Could you work out how many lines of the material below hold "resolution"? Only the number is needed.
[Start of Attachment]
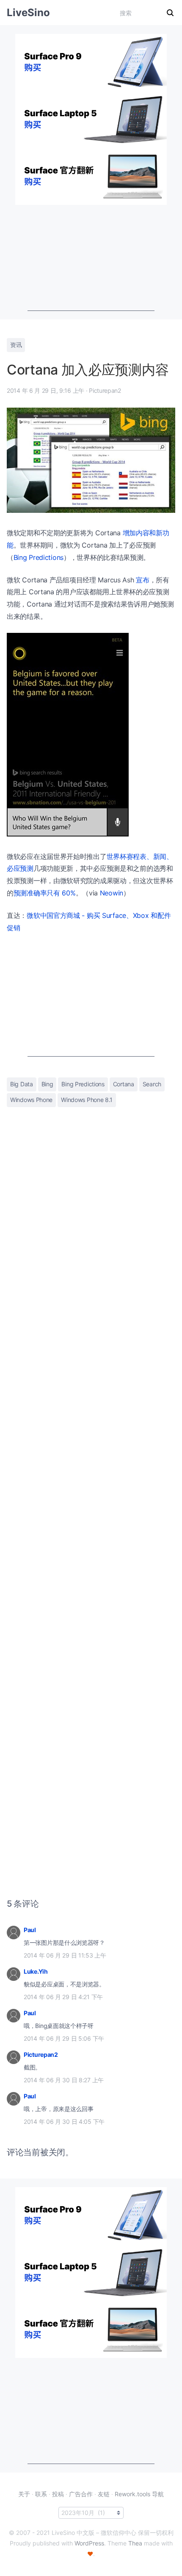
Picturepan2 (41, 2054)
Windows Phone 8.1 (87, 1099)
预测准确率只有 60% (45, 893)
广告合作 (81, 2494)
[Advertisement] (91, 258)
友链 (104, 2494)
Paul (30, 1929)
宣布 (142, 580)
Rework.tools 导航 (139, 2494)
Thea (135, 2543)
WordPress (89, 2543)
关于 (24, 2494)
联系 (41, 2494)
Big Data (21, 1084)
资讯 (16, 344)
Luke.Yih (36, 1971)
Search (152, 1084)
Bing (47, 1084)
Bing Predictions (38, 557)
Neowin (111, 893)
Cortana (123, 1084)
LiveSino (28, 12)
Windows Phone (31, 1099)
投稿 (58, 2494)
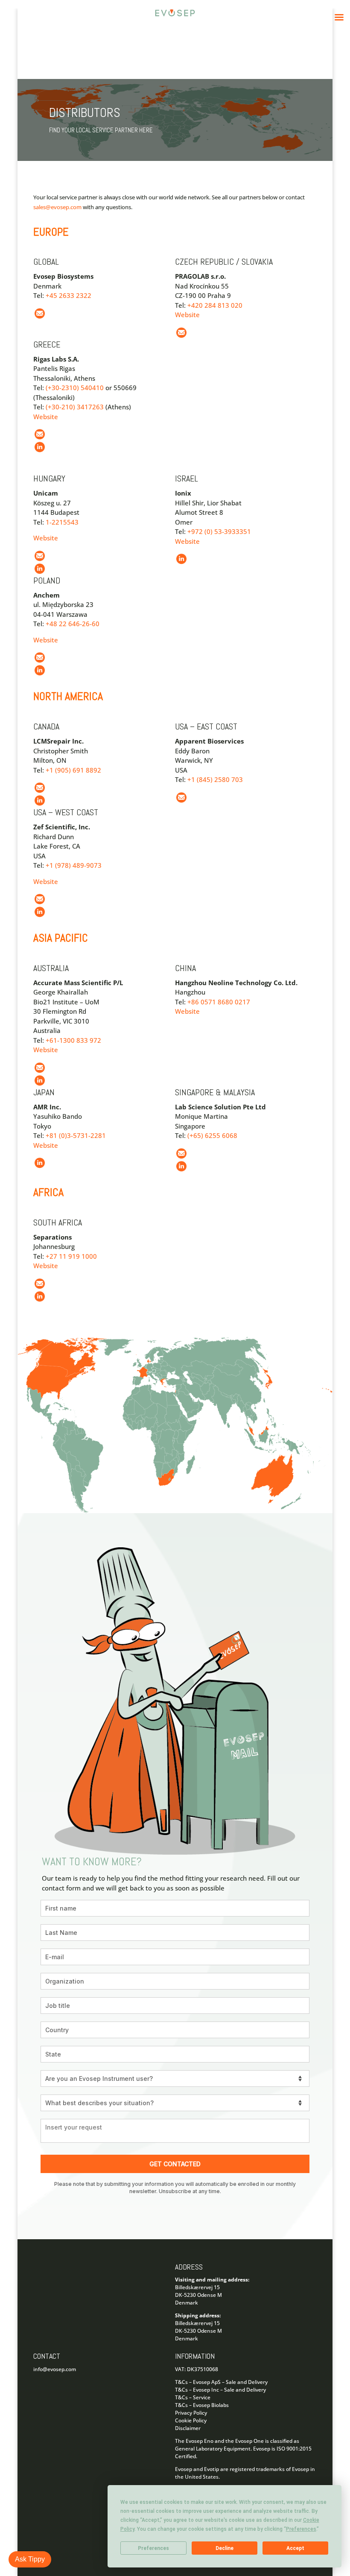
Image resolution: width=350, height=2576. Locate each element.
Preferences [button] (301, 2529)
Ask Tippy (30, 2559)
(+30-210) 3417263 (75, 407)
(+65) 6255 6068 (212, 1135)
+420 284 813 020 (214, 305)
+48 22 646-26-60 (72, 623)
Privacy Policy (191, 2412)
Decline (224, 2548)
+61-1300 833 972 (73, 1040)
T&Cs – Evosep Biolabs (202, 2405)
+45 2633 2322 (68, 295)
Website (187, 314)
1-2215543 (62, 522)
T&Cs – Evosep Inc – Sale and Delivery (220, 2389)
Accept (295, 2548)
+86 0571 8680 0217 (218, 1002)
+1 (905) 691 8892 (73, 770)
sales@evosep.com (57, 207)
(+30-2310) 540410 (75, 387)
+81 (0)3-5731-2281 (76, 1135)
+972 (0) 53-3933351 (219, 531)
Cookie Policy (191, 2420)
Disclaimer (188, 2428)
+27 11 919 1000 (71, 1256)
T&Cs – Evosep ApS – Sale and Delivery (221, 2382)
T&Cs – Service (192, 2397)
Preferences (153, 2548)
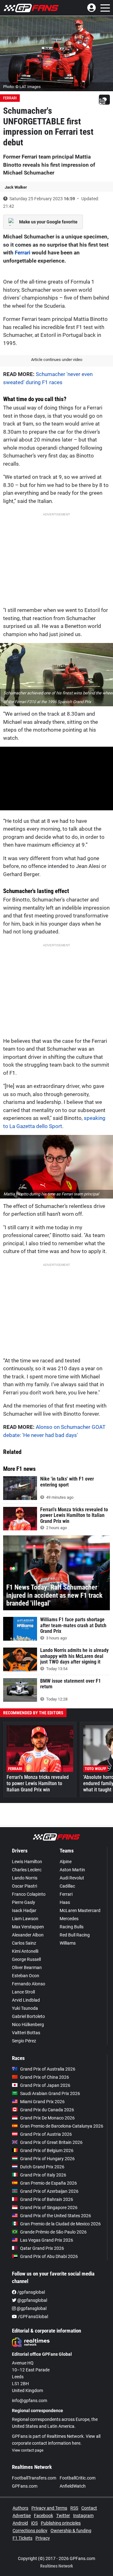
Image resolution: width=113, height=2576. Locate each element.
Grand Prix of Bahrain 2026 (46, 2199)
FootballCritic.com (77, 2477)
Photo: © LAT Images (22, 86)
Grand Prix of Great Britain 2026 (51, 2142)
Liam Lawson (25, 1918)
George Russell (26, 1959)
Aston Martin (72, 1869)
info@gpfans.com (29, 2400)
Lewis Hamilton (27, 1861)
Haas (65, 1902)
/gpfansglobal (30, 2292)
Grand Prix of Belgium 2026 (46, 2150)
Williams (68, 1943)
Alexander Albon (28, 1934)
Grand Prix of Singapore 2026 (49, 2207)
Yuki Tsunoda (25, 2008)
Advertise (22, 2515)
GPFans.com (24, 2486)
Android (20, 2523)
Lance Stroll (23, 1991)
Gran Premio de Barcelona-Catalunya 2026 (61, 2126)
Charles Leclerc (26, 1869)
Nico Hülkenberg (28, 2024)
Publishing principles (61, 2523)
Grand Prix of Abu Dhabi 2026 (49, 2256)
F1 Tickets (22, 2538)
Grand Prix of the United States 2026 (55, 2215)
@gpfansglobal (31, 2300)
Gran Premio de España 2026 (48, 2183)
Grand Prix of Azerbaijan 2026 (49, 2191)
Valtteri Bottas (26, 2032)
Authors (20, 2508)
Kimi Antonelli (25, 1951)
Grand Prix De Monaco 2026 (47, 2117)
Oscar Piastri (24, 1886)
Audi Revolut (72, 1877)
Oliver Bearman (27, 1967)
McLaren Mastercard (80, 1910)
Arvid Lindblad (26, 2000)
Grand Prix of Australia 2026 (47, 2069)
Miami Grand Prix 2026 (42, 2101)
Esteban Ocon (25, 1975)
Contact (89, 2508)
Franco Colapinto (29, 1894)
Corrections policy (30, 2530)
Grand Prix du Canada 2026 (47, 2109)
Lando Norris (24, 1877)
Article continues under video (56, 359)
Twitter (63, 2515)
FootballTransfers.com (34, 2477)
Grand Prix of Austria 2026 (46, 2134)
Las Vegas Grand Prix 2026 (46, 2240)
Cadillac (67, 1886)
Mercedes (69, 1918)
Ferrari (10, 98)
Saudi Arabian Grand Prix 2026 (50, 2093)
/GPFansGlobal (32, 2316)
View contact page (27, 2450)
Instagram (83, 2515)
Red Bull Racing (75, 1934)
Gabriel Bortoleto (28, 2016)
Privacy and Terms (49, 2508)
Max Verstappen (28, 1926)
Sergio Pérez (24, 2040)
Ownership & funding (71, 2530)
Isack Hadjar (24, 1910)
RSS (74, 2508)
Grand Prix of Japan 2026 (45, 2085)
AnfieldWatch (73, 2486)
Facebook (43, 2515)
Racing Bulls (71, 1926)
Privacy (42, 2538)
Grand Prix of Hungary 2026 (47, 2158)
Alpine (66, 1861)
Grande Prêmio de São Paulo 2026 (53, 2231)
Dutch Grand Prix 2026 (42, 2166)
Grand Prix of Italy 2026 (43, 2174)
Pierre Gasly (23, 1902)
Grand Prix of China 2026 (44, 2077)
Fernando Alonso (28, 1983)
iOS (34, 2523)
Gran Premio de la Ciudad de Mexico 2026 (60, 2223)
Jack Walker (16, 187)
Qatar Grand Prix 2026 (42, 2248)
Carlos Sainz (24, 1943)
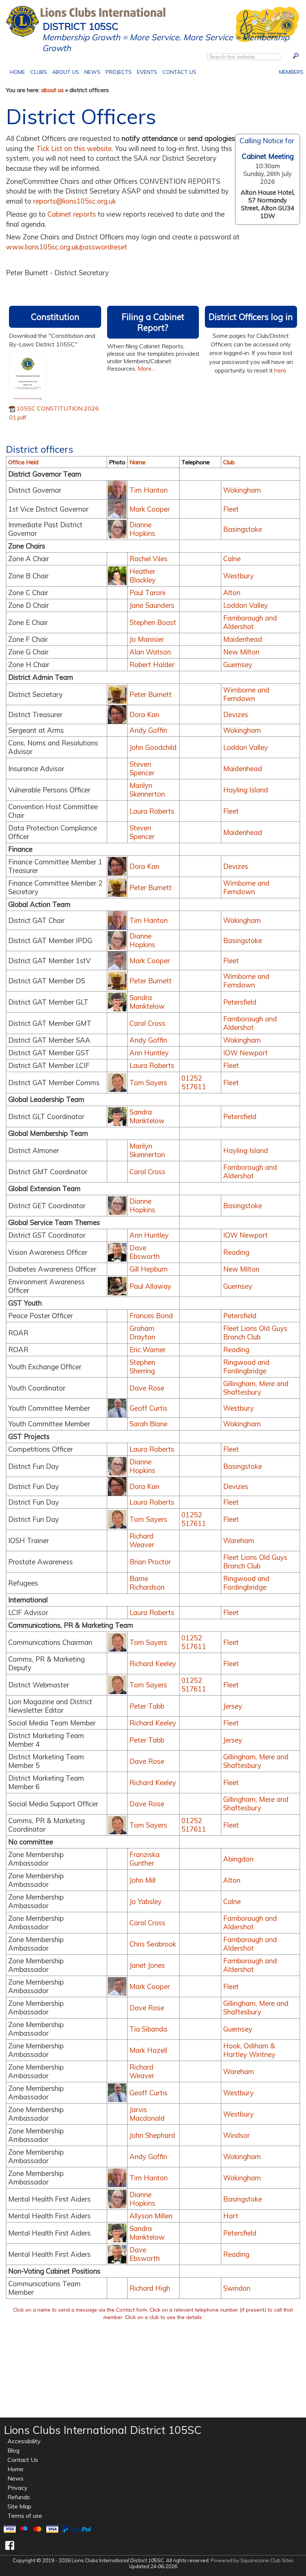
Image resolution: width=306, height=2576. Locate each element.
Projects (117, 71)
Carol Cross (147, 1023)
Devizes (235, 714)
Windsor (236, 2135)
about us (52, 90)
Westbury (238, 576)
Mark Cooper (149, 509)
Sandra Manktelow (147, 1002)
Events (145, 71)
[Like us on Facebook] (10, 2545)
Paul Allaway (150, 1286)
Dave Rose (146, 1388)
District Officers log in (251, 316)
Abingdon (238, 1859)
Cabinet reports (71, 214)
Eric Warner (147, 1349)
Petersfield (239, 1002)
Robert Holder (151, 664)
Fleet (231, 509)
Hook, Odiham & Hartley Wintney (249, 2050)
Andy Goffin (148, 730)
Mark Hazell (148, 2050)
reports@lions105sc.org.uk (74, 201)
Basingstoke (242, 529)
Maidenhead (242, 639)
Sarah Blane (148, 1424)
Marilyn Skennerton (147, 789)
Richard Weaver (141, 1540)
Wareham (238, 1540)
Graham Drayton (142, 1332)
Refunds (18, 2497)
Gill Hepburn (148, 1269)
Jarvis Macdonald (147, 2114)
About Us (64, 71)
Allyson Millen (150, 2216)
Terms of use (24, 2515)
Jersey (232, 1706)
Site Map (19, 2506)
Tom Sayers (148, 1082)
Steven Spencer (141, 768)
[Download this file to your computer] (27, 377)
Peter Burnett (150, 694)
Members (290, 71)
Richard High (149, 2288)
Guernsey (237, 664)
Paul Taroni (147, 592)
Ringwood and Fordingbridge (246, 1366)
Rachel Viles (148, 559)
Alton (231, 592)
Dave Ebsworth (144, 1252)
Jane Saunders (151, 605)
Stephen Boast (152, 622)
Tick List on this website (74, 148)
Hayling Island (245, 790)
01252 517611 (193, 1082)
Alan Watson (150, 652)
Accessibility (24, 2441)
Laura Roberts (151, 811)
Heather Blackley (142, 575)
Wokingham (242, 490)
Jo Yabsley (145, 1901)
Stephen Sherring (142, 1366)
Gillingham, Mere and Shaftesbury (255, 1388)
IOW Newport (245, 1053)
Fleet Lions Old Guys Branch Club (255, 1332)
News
[End of Attachment]
◆ Answer space
3